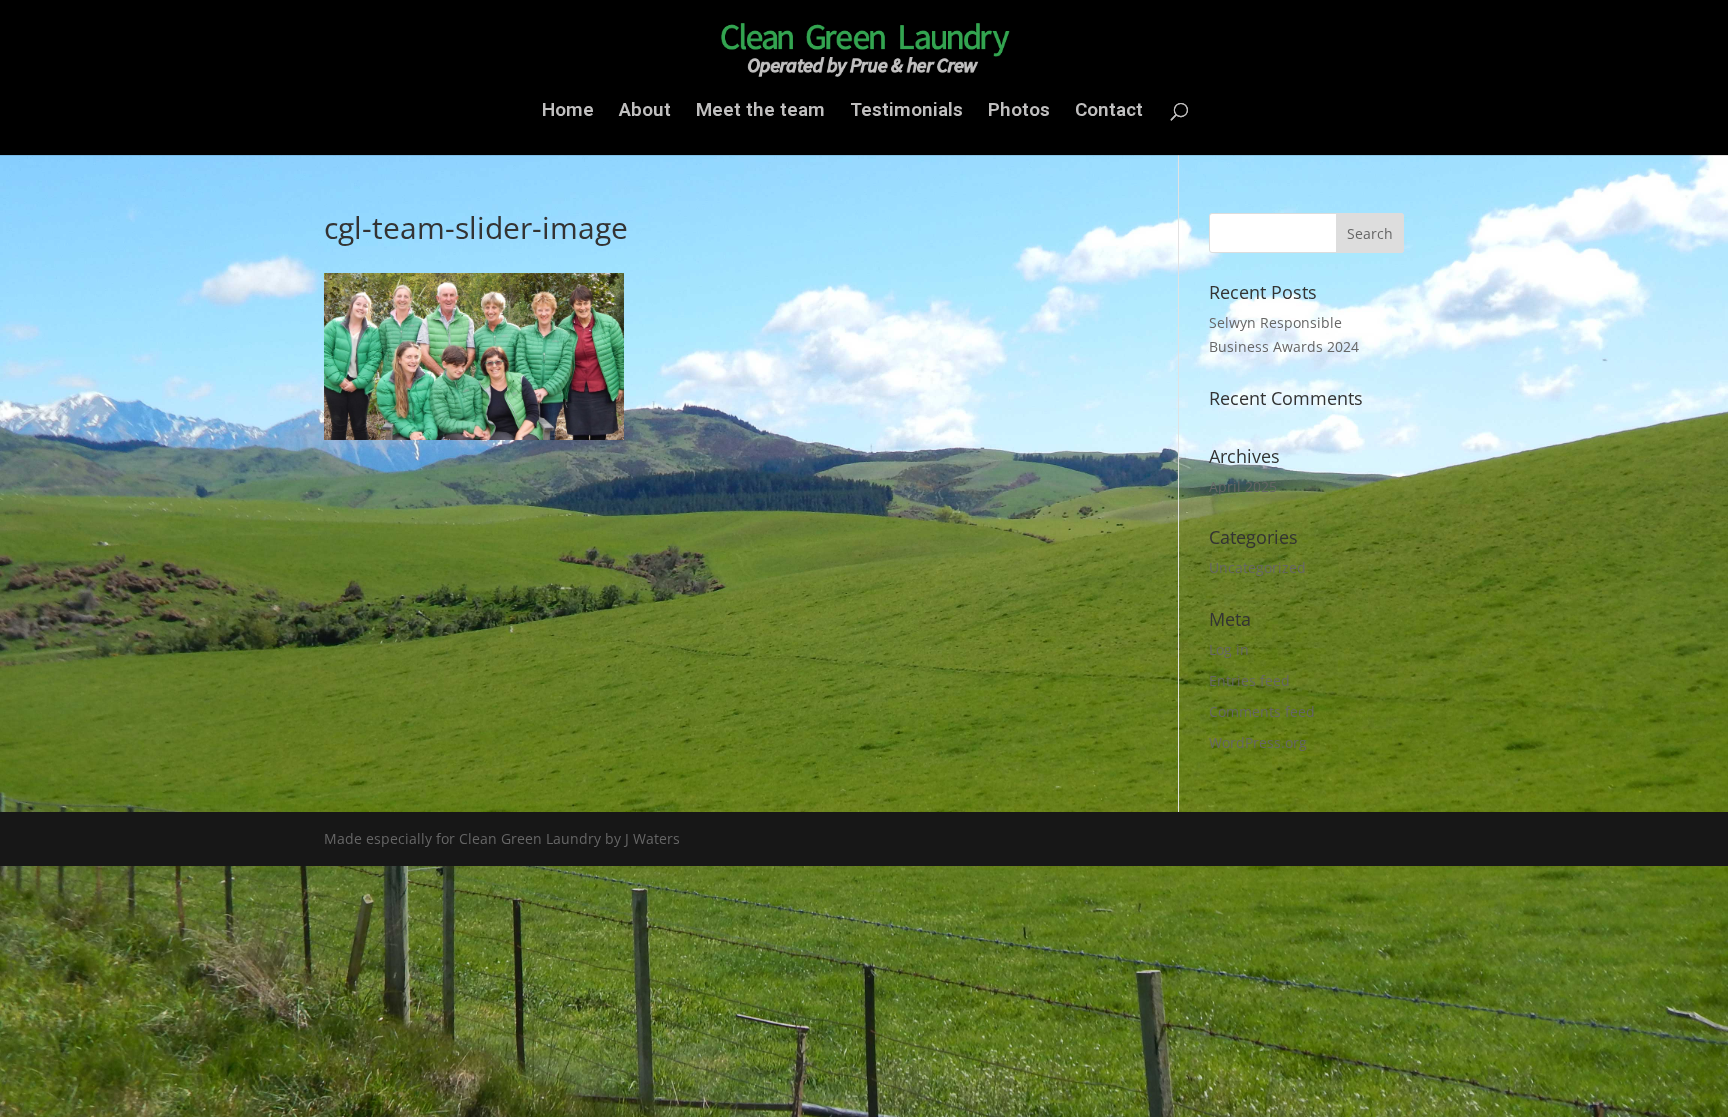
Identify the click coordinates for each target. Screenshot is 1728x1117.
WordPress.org (1258, 742)
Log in (1229, 649)
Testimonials (906, 112)
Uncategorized (1257, 567)
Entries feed (1249, 680)
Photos (1019, 112)
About (645, 112)
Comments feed (1262, 711)
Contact (1109, 112)
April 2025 (1243, 486)
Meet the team (760, 112)
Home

= = = = = = =

Output the records verbatim, every one of them, and keep the pictures out.

Identify the click coordinates for each target. Screenshot is 1728x1117.
WordPress.org (1258, 742)
Log in (1229, 649)
Testimonials (906, 112)
Uncategorized (1257, 567)
Entries feed (1249, 680)
Photos (1019, 112)
About (645, 112)
Comments feed (1262, 711)
Contact (1109, 112)
April 2025 (1243, 486)
Meet the team (760, 112)
Home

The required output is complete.